## Task input
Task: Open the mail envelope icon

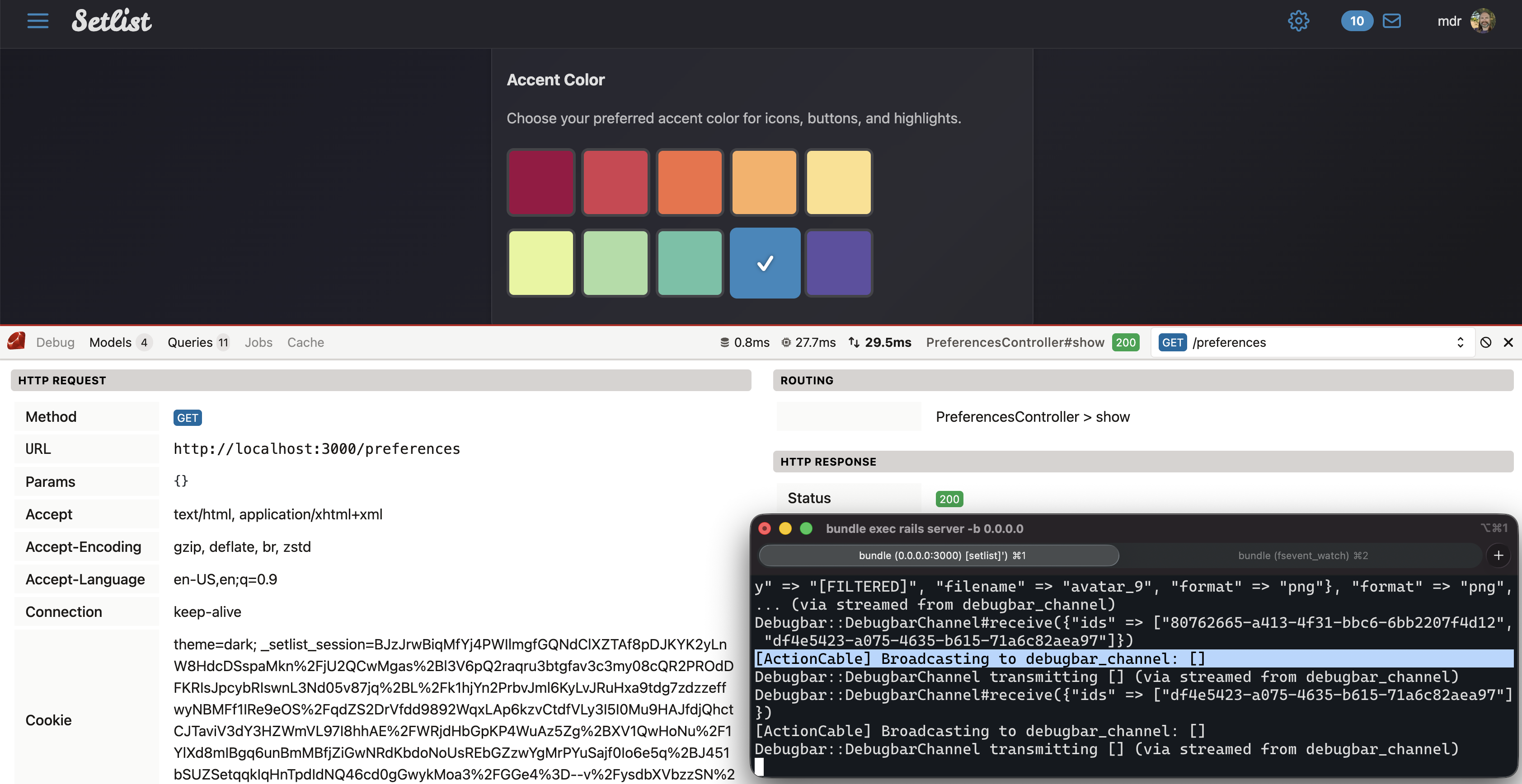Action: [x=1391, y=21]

--

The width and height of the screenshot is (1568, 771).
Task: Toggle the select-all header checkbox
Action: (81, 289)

## Aim of the task
Can you rewrite the part of the records that opens with the line containing "The width and" and closes with the line containing "Action: (81, 289)", swapping "Toggle" for "Click" and keeping everything else the same?

## Response to the exercise
The width and height of the screenshot is (1568, 771).
Task: Click the select-all header checkbox
Action: (81, 289)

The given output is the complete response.